User.where(['name = ?', 'john']).exists?
User.where('name = ?', 'john').exists?
user.posts.where(published: true).exists?

# good
User.exists?(name: 'john')
User.where('length(name) > 10').exists?
user.posts.exists?(published: true)

EnforcedStyle: where

# bad
User.exists?(name: 'john')
User.exists?(['name = ?', 'john'])
user.posts.exists?(published: true)

# good
User.where(name: 'john').exists?
User.where(['name = ?', 'john']).exists?
User.where('name = ?', 'john').exists?
user.posts.where(published: true).exists?
User.where('length(name) > 10').exists?

Configurable attributes

Name Default value Configurable values

EnforcedStyle

exists

exists, where

Rails/WhereMissing

Enabled by default Safe Supports autocorrection Version Added Version Changed

Pending

Yes

Always

2.16

-

Use where.missing(…​) to find missing relationship records.
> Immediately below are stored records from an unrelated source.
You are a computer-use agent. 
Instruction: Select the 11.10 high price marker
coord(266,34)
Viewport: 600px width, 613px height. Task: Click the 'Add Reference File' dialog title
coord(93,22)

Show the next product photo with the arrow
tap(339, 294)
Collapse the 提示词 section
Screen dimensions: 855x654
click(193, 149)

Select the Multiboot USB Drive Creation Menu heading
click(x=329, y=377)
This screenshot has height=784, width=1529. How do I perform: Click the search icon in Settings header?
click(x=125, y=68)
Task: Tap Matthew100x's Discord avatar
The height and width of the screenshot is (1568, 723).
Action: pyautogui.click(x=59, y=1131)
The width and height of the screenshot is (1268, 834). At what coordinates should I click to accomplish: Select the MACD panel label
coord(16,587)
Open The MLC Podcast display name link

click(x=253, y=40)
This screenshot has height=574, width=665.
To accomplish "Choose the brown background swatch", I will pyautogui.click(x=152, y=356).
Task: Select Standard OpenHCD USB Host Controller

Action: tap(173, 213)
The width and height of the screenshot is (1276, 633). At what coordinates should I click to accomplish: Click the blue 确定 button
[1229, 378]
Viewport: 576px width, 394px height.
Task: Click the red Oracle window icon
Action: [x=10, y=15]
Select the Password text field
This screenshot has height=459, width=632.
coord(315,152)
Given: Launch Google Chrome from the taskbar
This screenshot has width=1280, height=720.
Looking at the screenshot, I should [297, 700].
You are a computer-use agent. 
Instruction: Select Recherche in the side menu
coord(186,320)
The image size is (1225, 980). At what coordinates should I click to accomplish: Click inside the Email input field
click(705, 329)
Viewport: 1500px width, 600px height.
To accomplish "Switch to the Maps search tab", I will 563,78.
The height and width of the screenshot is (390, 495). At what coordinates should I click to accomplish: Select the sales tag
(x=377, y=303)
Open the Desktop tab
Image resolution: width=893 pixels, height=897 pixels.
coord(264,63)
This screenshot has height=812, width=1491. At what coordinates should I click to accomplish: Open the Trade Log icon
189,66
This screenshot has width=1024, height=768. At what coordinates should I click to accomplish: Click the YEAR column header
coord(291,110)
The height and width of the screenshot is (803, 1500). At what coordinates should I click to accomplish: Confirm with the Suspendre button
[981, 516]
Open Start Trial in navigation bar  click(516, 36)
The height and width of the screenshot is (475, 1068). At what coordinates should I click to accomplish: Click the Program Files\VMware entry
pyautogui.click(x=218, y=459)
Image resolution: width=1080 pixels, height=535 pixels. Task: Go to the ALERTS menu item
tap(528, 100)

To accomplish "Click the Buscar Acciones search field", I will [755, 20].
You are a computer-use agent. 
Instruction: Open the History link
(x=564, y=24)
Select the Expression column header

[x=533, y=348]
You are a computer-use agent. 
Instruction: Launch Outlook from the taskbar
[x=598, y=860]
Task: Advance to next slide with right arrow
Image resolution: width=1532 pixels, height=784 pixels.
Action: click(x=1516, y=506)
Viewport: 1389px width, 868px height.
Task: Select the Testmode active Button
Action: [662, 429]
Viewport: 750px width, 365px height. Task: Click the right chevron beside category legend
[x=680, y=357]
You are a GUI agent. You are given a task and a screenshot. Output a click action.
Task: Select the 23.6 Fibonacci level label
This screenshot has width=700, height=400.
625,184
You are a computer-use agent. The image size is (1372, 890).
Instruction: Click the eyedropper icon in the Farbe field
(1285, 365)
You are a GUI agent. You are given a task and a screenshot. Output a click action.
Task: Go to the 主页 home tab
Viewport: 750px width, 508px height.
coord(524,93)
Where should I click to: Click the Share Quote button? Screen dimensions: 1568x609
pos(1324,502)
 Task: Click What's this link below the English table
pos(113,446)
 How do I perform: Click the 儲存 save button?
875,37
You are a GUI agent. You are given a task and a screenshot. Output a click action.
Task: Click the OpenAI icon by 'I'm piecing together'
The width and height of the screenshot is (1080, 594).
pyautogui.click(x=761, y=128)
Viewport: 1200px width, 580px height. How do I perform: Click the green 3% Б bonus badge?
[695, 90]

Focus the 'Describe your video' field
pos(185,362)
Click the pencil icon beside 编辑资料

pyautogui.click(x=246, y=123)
This cop is enabled in Rails 6.1 or higher.

Examples

# bad
Post.left_joins(:author).where(authors: { id: nil })

# good
Post.where.missing(:author)

Rails/WhereNot

Enabled by default Safe Supports autocorrection Version Added Version Changed

Pending

Yes

Always

2.8

-

Identifies places where manually constructed SQL in where can be replaced with where.not(…​).

Examples

# bad
User.where('name != ?', 'Gabe')
User.where('name != :name', name: 'Gabe')
User.where('name <> ?', 'Gabe')
User.where('name <> :name', name: 'Gabe')
User.where('name IS NOT NULL')
User.where('name NOT IN (?)', ['john', 'jane'])
User.where('name NOT IN (:names)', names: ['john', 'jane'])
User.where('users.name != :name', name: 'Gabe')

# good
User.where.not(name: 'Gabe')
User.where.not(name: nil)
User.where.not(name: ['john', 'jane'])
User.where.not(users: { name: 'Gabe' })

Rails/WhereNotWithMultipleConditions

Enabled by default Safe Supports autocorrection Version Added Version Changed

Pending

Yes

No

2.17

2.18

Identifies calls to where.not with multiple hash arguments.

The behavior of where.not changed in Rails 6.1. Prior to the change, .where.not(trashed: true, role: 'admin') evaluated to WHERE trashed != TRUE AND role != 'admin'. From Rails 6.1 onwards, this executes the query WHERE NOT (trashed == TRUE AND roles == 'admin').

Examples

# bad
User.where.not(trashed: true, role: 'admin')
User.where.not(trashed: true, role: ['moderator', 'admin'])
User.joins(:posts).where.not(posts: { trashed: true, title: 'Rails' })

# good
User.where.not(trashed: true)
User.where.not(role: ['moderator', 'admin'])
User.where.not(trashed: true).where.not(role: ['moderator', 'admin'])
User.where.not('trashed = ? OR role = ?', true, 'admin')

Configurable attributes

Name Default value Configurable values

Severity

warning

String

Rails/WhereRange

Required Ruby version: 2.6
Enabled by default Safe Supports autocorrection Version Added Version Changed

Pending

Yes

Always (Unsafe)

2.25

-

Identifies places where manually constructed SQL in where can be replaced with ranges.

Safety

This cop’s autocorrection is unsafe because it can change the query by explicitly attaching the column to the wrong table. For example, Booking.joins(:events).where('end_at < ?', Time.current) will correctly implicitly attach the end_at column to the events table. But when autocorrected to Booking.joins(:events).where(end_at: …​Time.current), it will now be incorrectly explicitly attached to the bookings table.

Examples

# bad
User.where('age >= ?', 18)
User.where.not('age >= ?', 18)
User.where('age < ?', 18)
User.where('age >= ? AND age < ?', 18, 21)
User.where('age >= :start', start: 18)
User.where('users.age >= ?', 18)

# good
User.where(age: 18..)
User.where.not(age: 18..)
User.where(age: ...18)
User.where(age: 18...21)
User.where(users: { age: 18.. })

# good
# There are no beginless ranges in ruby.